As noted, the earnings results have been truly mind-bending.

Nvidia revenue spiked 85% to $81.6 billion and Alphabet’sGoogle Cloud posted a 63% revenue increase. Meanwhile Gemini Enterprise paid monthly active users grew 40% quarter over quarter. Meta’s revenue hit $56.31 billion, up 33% year over year, the fastest quarterly growth since 2021. META also raised Capex guidance to $125–$145 billion.

Dell may have been the most jaw-dropping beat. Record revenue of $43.8 billion came in 88% above the prior year, with diluted EPS up 282%. Dell booked $24.4 billion in AI orders and recognized $16.1 billion in AI server revenue in the quarter alone. Management guided to approximately $50 billion in AI revenue for the full fiscal year.

Hewlett Packard reported Q1 revenue of $10.68 billion, up 40% year over year. The company carried an AI server backlog of $5 billion, with management noting that Cloud and AI revenue is weighted toward the second half of the fiscal year as shipment timing catches up to demand.

As Dell and HP transform into AI infrastructure companies, their stocks have nearly doubled in the last month alone.

The Incoming Anthropic IPO

Perhaps the most vivid illustration of where all this infrastructure spend is going is the Anthropic IPO filing, announced this week. Anthropic confidentially submitted draft IPO paperwork just days after closing a $65 billion Series H funding round at a $965 billion post-money valuation, eclipsing rival OpenAI's valuation for the first time. The company generated $4.8 billion in Q1 revenue and is projecting $10.9 billion for Q2, more than doubling in a single quarter, and is on pace for its first profitable quarter.
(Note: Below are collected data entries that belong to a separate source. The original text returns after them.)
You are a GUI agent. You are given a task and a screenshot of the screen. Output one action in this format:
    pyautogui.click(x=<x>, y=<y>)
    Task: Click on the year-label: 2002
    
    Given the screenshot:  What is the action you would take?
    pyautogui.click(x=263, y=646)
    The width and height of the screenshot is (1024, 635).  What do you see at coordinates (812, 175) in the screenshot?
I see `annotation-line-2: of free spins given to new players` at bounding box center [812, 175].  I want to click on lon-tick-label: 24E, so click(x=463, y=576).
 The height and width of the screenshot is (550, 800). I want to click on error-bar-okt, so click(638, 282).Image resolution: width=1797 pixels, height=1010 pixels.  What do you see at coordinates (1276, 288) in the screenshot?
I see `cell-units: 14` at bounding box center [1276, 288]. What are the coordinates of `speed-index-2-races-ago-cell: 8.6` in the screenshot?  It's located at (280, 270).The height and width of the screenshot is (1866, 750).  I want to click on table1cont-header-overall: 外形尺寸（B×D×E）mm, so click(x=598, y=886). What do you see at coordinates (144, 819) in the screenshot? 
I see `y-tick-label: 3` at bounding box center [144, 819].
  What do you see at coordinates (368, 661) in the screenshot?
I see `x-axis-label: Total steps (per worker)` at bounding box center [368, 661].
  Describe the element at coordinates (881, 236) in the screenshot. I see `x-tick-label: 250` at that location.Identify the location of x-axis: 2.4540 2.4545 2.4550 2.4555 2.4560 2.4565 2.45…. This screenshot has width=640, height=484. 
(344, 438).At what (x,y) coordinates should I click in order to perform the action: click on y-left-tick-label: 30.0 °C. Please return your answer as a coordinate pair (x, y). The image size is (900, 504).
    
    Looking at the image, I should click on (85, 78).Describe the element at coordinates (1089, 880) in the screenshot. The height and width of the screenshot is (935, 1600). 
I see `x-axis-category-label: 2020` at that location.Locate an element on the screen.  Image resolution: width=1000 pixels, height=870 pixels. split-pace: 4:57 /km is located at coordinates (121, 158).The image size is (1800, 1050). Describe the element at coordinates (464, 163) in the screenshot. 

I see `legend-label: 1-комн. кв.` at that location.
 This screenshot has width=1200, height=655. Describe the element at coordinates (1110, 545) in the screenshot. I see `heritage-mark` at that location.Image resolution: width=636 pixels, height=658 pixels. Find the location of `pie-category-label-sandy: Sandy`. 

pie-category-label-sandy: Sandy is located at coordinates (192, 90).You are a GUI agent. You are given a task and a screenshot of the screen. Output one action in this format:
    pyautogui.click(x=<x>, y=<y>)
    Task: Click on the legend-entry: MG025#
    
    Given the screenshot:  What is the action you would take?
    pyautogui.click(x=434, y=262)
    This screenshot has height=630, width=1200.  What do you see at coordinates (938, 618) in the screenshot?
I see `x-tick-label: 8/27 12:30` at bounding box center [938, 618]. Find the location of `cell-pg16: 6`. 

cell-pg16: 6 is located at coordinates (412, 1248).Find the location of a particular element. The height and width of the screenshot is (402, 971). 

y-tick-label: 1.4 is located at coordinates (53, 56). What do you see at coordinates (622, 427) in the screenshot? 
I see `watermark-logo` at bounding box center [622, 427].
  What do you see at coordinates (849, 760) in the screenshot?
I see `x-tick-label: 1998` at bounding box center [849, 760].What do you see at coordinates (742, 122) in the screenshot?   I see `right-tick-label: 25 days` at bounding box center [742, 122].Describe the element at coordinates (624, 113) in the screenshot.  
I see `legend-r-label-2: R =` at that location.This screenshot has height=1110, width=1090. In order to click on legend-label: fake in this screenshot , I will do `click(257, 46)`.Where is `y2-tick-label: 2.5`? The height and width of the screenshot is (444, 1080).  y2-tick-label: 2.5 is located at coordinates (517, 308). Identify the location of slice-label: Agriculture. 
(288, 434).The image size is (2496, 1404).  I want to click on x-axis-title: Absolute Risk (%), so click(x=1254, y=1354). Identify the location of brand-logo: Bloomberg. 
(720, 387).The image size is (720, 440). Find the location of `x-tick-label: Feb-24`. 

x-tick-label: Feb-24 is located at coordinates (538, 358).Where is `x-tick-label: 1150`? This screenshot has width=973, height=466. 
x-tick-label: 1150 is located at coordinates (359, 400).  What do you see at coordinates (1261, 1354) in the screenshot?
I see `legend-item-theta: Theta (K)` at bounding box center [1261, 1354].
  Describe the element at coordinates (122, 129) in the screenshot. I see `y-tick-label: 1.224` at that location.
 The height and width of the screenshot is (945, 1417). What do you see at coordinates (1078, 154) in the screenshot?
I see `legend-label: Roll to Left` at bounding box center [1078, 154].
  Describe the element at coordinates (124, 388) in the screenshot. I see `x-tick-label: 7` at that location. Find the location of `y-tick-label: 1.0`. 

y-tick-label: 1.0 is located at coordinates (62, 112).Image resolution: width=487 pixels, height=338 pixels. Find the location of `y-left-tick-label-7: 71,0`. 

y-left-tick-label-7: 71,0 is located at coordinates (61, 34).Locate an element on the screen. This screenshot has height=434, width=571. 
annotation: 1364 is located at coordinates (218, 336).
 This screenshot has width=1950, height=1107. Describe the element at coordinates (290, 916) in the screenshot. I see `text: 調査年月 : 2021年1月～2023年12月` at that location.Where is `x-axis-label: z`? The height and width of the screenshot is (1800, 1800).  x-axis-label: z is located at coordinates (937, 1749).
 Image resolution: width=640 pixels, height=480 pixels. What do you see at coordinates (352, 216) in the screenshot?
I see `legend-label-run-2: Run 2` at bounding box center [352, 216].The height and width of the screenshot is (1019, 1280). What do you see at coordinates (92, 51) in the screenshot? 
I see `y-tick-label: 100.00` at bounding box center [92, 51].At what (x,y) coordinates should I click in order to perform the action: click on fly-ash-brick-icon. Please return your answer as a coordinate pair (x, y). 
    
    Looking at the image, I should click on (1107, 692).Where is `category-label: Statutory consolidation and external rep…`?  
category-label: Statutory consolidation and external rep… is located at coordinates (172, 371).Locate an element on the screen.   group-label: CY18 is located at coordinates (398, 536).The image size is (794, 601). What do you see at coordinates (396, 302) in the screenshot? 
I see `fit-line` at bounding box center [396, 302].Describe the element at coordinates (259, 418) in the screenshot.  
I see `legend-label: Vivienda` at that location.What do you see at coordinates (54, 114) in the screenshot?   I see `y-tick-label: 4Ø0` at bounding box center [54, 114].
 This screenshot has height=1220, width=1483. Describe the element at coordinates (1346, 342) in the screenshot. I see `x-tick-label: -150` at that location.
Annualized revenue has reached $47 billion, up from $10 billion at the end of 2025.

IPO, targeting an October 2026 listing on Nasdaq, would rank among the largest technology debuts in Wall Street history and is expected to join SpaceX and OpenAI as one of three potential trillion-dollar listings this year.

Can AI Stocks Continue to Climb?

The Anthropic filing matters for investors in the AI infrastructure trade because it validates the demand side of the capex equation. Every dollar Dell ships in AI servers, every watt of data center capacity Oracle builds, every Nvidia GPU installed ultimately runs models like Claude. When Anthropic's revenue doubles in a single quarter at a nearly trillion-dollar valuation, it confirms that the demand absorbing all this infrastructure is real, scaling, and increasingly monetizable.

The AI boom isn't slowing down and appears to actually be accelerating. This is clearly demonstrated by the estimates that keep moving higher and the earnings that keep backing them up.